# Another Fly Shot - getting better



## NateS (May 13, 2010)

Starting to get the hang of these guys.







crop of above shot





2 image stack






I think this stack turned out even better than the first.  Oh and that black dot was actually on his eye...not dust or anything on the lens.


----------



## icassell (May 13, 2010)

Oh, my .... a fly with a black eye ...


These are great, Nate.  I'm not sure I would want to be known among my friends as the expert in fly photography, but the images are outstanding.


----------



## flea77 (May 13, 2010)

Excellent, really like #2.

Allan


----------



## Derrel (May 13, 2010)

Wow! What can you tell us about these hand-held focus stacking shots??? Until fairly recently I had never heard of people being able to do focus stacking on shots that were not tripod-mounted. So, what's the story? Has the software become that much better at aligning shots that are not in perfect register?


----------



## NateS (May 13, 2010)

Derrel said:


> Wow! What can you tell us about these hand-held focus stacking shots??? Until fairly recently I had never heard of people being able to do focus stacking on shots that were not tripod-mounted. So, what's the story? Has the software become that much better at aligning shots that are not in perfect register?



I'm not sure I can tell you much....I've honestly only been doing it for about 3-4 days.  Here's a list of things I notice about it...keep in mind I've never focus stacked via tripod so I can't compare.

1.  I shoot anywhere from 10-30 shots of one position and choose 2-3 shots where the fly didn't move and the focus is on various parts.

2.  I am very careful to not change my position as I don't want to change the angle of the shot since that would mess up the alignment.

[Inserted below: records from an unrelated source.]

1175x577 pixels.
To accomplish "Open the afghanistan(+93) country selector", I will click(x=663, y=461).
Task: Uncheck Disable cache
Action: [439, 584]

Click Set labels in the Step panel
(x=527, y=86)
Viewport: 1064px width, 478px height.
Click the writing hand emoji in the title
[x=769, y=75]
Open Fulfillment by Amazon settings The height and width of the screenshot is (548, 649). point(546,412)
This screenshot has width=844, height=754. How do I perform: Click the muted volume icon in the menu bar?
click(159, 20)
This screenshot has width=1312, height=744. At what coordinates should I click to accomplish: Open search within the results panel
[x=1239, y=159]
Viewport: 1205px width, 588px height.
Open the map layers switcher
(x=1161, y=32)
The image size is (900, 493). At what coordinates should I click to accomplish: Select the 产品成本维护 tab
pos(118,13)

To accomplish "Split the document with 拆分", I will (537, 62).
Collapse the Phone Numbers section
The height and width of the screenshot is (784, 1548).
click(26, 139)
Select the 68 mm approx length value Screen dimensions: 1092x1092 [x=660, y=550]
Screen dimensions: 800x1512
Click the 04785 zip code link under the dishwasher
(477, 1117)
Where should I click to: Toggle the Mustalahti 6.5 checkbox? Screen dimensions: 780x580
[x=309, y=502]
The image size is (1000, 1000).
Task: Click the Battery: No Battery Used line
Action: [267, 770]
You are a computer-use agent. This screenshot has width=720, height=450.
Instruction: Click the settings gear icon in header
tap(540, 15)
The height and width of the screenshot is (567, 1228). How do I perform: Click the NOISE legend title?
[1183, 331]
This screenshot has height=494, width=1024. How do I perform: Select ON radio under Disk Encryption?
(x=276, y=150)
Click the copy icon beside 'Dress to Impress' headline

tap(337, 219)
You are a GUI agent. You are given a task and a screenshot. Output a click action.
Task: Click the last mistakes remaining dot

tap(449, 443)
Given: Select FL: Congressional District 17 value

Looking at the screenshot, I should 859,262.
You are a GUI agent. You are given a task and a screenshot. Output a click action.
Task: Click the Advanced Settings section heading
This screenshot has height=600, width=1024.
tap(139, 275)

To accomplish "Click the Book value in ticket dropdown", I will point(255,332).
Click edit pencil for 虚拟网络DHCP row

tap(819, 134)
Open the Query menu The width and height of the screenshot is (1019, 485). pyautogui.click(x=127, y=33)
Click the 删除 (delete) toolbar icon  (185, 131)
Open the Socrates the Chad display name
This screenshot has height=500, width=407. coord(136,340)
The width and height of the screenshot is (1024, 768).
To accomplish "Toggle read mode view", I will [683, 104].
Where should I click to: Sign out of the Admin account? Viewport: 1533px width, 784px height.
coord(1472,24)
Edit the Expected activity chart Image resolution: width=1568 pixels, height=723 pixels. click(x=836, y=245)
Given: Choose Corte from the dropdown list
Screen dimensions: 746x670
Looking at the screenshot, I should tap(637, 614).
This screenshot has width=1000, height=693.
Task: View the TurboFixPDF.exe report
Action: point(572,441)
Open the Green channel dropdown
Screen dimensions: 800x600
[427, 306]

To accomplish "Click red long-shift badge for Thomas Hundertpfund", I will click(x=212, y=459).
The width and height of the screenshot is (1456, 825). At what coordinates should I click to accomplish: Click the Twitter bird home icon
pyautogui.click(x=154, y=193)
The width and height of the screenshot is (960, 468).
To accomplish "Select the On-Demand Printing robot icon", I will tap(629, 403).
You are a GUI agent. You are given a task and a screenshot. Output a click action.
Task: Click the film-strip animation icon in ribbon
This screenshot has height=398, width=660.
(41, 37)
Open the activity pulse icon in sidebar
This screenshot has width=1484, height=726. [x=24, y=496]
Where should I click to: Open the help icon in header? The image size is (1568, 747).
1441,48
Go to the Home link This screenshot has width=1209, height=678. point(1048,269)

3.  I don't worry about composition at all...I just try to get the insect near the same part of the frame each shot (usually center).

4.  When I stack, I stack using the align option first then I combine with the "Do Stack" option (using CombineZP)

5.  I crop the shot for composition after they are stacked.  The borders usually get stretched and distorted after the stack due to the frames not matching...I crop these sections out to focus on the insect.

6.  I do any final editing back in CaptureNX2 (on the final jpeg) I actually do any further editing including the crop of the stacked image in NX2.



That's how I do it.  I'm not sure if it's the normal method, but it seems to be working well for me so far.



Oh and thanks to all three of you for your kind comments.


----------



## mbcreate (May 13, 2010)

That's a very crispy shot ( #2), good job!:thumbup:


----------



## bigboi3 (May 13, 2010)

tasty... im mean the shots. haha.


----------



## Speed JUnkyz (May 15, 2010)

So these shots film or digital? I really want to get into this type of shots... What size lens?


----------



## Maxim01 (May 15, 2010)

What kind of lens did you use, and i love #2.  The eyes are just amazing.


----------



## Speed JUnkyz (May 15, 2010)

yeah lets go spill the beans lolol


----------



## NateS (May 15, 2010)

Thanks guys.  These are all shot on digital.  It's with my D90 and a Tamron 180mm f3.5 macro lens.


----------



## Speed JUnkyz (May 15, 2010)

thats great....I better start saving hahaha


----------



## altitude604 (May 15, 2010)

those are really cool! nice work!


----------



## NateS (May 15, 2010)

altitude604 said:


> those are really cool! nice work!



Thank you.


----------



## camz (May 15, 2010)

OMG! Nates you need an apprentice for your macro work?  I nominate myself!! lol good job on these...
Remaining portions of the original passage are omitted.